A map functions looks like this:
function(doc)
{
for(var i in doc.online)
{
emit(doc.name, doc.online[i]);
}
}
Given the example JSON document from above, it should be clear that this is going to result in three Key/Value pairs. One for each of my online object members. That's it.
These next two sentences are very important, pay close attention: Map output is stored in ascending order according to the Key. Keys can be arbitrary JSON objects over which there is a very specific sort order. Now read those last two sentences three or four more times. Regardless of how many times you read them and think you understand them, chances are you're going to end up in a situation and be taken aback about the crafty ways you can use those two properties.
Now that you have that idea in your head, go read Christopher Lenz's blog post on CouchDB 'Joins.
This is one of the main ideas behind using CouchDB. Understanding your data and understanding how to sort it in such away that you can get what you need by taking a slice of that sorted list. More on this later.

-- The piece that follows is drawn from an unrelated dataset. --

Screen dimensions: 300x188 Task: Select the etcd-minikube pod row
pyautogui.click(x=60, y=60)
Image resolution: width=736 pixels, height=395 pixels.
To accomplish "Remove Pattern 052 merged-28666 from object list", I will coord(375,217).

While ignoring the rereduce parameter for now, a reduce function looks like this:
function(keys, values, rereduce)
{
if(rereduce)
{
return sum(values);
}
else
{
return values.length;
}
}
Reductions have quite a few parameters but suffice it to say, this function will give us two pieces of useable information. The total number of online places in our entire database as well as the number of places per unique name. In my experience, Reduce is used to get summary type information which makes a certain amount of obvious sense. They can be used for getting a sum of values as shown, or getting the top N results for each Key emitted by a Map. I won't say much more on the subject because use cases are either very straightforward or entirely too detailed for this post.
So we have a Map. We have a Reduce. What can't we do with these? As it turns out there are two specific types of limits. Both types of functions must produce identical output for identical input. Reduce functions must also produce identical output regardless of the order of input as well as operate on it's own output. The second type of limitation regards calculating values that require input from multiple documents. More on this shortly.

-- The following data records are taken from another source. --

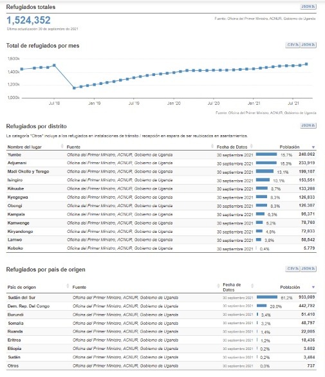Click the Adjumani population percentage bar

tap(266, 163)
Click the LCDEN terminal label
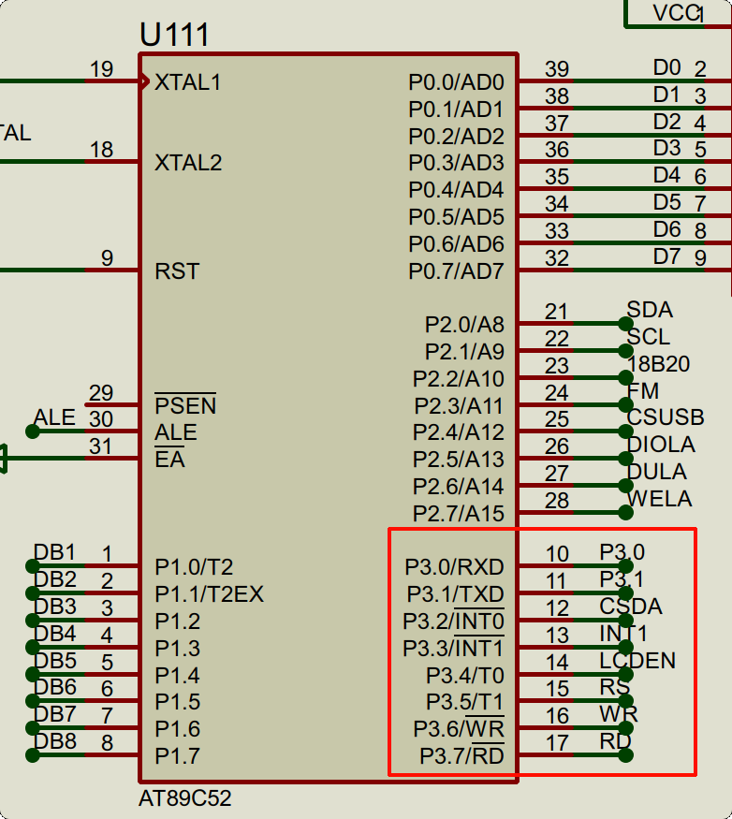The width and height of the screenshot is (732, 819). (x=637, y=661)
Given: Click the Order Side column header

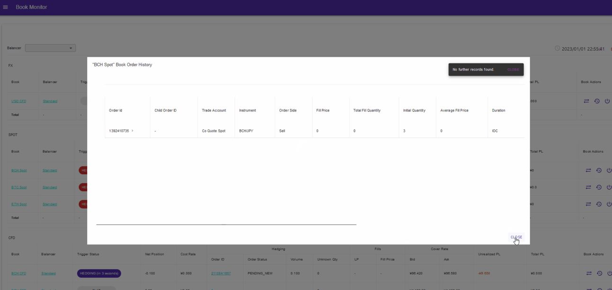Looking at the screenshot, I should click(x=288, y=110).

Map/Reduce functions are calculated incrementally. If you create or update 5 records and access the Map/Reduce view, only 5 records are processed. 0 records means no processing (other than data access). This is a fairly important point people like to confuse. They think that these possibly complex Map/Reduce jobs mean hours of waiting around when in reality, construction of the Map/Reduce view is amortized over every single request made to the server. Shake your SQL stick at them apples (No, caching is not the same thing).
For anyone who is dejected after reading that last section, think of this next one as your chocolate chip cookie. Consider the semi-recent release of Google's AppEngine. There was a lot of confusion over how it worked. I mean, how could the world's most hugest computing giant not support count(*), sum(), or return more than a 1K records per query? Well it turns out that things in SQL (and other systems) actually don't scale worth shit beyond a single node. And last I heard, Google doesn't run on a single node so my guess is they're probably on to something here.
By no means is CouchDB trying to directly emulate Google. Many might point at the Map/Reduce frame work and scream the big G. To those people, I say go design a multi-node query system that is simple and robust to errors. One of three things will happen: you'll realize Map/Reduce is an excellent match, you'll write something that is hugely overly complicated that everyone hates working with, or you'll have a huge break through and define an entirely new area of distributed computation.
I am not a core contributor. I speak for no one. I guarantee nothing. But this is my list of features I want bad enough in CouchDB that I'm planning on actually implementing them.
If it's not obvious, I've drunk my fair share of the CouchDB Kool-Aid. If you're still a bit uncertain, I suggest you take a peek over at Chris Anderson's excellent blog posts on the applications of the future. In my opinion, this is going to turn out to be a Very Big Deal™.